-- BEGIN --

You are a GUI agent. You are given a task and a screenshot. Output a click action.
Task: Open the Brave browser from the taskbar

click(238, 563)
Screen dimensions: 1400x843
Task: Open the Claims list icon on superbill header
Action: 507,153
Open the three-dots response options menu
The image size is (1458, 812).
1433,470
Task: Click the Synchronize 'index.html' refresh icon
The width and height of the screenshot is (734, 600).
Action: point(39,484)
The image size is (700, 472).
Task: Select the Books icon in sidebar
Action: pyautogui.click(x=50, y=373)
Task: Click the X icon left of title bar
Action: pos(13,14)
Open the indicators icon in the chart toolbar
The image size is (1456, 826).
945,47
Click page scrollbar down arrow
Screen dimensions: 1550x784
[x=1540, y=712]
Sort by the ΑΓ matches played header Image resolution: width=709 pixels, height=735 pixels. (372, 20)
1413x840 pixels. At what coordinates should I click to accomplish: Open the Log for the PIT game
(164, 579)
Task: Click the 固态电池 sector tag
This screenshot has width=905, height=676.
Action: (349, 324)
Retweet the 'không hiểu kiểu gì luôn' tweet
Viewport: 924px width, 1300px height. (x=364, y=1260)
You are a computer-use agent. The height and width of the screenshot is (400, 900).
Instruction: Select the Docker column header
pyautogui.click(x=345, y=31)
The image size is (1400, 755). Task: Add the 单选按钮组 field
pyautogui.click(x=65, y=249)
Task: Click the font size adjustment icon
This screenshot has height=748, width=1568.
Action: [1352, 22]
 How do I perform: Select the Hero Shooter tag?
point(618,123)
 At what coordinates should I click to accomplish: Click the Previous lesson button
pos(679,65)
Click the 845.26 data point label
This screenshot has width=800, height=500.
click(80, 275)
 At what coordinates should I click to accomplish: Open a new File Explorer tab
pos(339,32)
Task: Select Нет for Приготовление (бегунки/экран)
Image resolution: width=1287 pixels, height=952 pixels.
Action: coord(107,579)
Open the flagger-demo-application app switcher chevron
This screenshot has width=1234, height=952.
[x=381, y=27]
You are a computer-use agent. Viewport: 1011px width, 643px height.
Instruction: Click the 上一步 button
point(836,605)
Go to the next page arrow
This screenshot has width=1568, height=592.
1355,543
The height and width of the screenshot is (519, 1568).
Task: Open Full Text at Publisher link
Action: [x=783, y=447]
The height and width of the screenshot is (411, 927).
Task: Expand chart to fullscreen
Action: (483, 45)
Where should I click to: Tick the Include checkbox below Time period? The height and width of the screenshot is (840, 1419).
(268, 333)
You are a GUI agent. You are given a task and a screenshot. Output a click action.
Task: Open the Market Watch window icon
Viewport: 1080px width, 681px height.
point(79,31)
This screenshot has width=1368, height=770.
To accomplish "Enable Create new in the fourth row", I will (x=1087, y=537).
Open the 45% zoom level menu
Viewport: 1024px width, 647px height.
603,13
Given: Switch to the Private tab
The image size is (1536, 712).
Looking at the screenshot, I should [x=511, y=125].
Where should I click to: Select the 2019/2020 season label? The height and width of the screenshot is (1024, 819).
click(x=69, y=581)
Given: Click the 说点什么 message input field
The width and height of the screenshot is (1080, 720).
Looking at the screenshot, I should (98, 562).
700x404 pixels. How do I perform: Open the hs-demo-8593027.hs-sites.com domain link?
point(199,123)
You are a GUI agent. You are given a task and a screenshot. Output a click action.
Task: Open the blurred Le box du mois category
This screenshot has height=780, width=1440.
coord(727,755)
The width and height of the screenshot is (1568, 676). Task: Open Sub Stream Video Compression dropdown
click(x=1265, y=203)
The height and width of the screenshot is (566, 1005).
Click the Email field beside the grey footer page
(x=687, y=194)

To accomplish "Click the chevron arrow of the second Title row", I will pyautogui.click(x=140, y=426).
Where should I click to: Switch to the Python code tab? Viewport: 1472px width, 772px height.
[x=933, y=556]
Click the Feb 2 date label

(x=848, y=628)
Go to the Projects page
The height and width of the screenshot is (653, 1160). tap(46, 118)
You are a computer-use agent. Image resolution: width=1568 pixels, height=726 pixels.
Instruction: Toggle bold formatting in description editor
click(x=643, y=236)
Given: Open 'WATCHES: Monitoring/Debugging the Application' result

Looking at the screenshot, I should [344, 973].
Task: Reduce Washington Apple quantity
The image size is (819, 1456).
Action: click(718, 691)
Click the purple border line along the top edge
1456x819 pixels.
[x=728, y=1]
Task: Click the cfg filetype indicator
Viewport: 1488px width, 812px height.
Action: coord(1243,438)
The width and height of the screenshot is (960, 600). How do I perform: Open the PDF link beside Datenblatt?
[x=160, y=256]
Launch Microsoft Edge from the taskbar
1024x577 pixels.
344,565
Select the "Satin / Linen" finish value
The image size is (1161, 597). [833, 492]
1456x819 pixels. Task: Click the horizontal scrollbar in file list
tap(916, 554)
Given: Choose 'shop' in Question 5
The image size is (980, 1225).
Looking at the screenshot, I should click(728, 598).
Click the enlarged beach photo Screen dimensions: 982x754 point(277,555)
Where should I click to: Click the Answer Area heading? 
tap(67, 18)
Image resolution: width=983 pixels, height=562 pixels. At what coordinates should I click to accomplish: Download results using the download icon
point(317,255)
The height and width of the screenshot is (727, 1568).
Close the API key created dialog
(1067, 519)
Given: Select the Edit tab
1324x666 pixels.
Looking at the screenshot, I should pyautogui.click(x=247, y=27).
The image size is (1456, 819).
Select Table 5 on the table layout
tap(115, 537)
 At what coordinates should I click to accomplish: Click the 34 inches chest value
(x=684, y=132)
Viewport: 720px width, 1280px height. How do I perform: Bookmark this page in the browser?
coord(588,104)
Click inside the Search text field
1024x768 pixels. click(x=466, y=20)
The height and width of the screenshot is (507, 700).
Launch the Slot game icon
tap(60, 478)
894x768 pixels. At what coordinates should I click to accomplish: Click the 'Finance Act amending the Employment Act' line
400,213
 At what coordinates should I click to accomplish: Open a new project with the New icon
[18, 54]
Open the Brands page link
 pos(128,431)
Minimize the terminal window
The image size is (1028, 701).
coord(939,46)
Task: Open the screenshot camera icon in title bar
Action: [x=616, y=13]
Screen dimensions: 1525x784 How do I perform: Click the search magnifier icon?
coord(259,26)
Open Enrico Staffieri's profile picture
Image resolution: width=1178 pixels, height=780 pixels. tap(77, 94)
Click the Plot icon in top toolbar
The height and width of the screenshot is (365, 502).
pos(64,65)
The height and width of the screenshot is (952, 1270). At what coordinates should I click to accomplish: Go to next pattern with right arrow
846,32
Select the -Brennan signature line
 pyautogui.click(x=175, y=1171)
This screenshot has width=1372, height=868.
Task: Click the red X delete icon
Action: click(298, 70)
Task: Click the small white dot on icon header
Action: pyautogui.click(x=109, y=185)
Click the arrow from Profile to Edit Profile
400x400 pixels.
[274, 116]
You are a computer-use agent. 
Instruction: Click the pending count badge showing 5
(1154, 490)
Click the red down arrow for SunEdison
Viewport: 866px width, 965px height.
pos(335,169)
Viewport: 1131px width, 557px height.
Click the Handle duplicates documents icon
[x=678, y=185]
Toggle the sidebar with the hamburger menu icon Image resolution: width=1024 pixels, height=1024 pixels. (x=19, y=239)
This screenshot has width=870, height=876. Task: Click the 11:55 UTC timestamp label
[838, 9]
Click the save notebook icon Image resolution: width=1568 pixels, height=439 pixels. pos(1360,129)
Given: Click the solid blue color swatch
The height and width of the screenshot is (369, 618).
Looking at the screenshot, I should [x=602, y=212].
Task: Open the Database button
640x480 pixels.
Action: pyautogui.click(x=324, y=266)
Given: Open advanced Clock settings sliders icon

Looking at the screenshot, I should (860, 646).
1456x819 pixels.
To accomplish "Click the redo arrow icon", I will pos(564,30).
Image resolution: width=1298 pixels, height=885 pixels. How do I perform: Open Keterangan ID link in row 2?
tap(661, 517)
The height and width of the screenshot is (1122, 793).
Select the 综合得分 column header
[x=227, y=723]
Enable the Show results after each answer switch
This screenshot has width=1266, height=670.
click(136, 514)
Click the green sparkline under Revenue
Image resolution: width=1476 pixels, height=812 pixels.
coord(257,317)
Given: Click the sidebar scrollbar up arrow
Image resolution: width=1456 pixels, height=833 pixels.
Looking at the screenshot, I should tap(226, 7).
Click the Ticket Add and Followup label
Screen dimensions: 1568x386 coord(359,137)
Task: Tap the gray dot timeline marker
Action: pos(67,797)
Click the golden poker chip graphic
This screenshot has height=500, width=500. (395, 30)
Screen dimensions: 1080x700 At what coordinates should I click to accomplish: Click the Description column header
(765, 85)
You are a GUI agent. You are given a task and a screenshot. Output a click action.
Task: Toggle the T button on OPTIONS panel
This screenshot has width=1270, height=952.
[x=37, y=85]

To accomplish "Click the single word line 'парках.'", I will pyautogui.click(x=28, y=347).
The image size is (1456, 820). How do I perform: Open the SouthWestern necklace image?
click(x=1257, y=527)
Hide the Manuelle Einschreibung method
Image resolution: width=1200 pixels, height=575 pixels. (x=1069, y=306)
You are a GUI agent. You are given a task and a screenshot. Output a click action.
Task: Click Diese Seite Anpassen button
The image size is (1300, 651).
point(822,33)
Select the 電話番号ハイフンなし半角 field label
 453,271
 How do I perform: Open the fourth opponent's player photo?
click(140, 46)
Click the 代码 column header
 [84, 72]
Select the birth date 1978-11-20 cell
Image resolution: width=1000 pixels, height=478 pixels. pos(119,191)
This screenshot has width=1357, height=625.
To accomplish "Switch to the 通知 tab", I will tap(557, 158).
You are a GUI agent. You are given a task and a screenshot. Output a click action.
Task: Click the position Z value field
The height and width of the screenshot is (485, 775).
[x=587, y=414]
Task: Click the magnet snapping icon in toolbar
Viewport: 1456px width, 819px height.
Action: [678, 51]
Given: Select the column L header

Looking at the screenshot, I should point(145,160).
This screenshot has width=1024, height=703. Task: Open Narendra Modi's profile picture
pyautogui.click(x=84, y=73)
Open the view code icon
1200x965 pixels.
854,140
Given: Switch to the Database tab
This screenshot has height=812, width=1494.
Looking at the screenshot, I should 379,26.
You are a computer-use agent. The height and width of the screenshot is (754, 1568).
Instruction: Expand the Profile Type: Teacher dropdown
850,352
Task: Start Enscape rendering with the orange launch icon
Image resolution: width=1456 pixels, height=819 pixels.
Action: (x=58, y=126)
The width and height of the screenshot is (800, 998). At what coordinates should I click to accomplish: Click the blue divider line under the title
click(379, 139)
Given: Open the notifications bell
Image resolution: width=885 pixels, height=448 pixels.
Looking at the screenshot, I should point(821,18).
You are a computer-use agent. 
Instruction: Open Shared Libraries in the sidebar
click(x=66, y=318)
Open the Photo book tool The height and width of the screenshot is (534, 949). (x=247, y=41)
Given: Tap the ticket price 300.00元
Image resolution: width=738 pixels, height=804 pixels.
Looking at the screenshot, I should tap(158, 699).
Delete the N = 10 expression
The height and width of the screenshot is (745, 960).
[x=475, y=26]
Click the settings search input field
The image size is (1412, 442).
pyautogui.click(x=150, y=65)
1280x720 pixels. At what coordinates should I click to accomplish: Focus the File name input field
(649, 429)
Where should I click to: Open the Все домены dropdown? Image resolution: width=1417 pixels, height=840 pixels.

-- END --

• **Goal**:
Can you return the material above verbatim, from its very first line through the line containing "pyautogui.click(x=345, y=31)", with both of those lines included?

• **Expected answer**:
You are a GUI agent. You are given a task and a screenshot. Output a click action.
Task: Open the Brave browser from the taskbar

click(238, 563)
Screen dimensions: 1400x843
Task: Open the Claims list icon on superbill header
Action: 507,153
Open the three-dots response options menu
The image size is (1458, 812).
1433,470
Task: Click the Synchronize 'index.html' refresh icon
The width and height of the screenshot is (734, 600).
Action: point(39,484)
The image size is (700, 472).
Task: Select the Books icon in sidebar
Action: pyautogui.click(x=50, y=373)
Task: Click the X icon left of title bar
Action: pos(13,14)
Open the indicators icon in the chart toolbar
The image size is (1456, 826).
945,47
Click page scrollbar down arrow
Screen dimensions: 1550x784
[x=1540, y=712]
Sort by the ΑΓ matches played header Image resolution: width=709 pixels, height=735 pixels. (372, 20)
1413x840 pixels. At what coordinates should I click to accomplish: Open the Log for the PIT game
(164, 579)
Task: Click the 固态电池 sector tag
This screenshot has width=905, height=676.
Action: (349, 324)
Retweet the 'không hiểu kiểu gì luôn' tweet
Viewport: 924px width, 1300px height. (x=364, y=1260)
You are a computer-use agent. The height and width of the screenshot is (400, 900).
Instruction: Select the Docker column header
pyautogui.click(x=345, y=31)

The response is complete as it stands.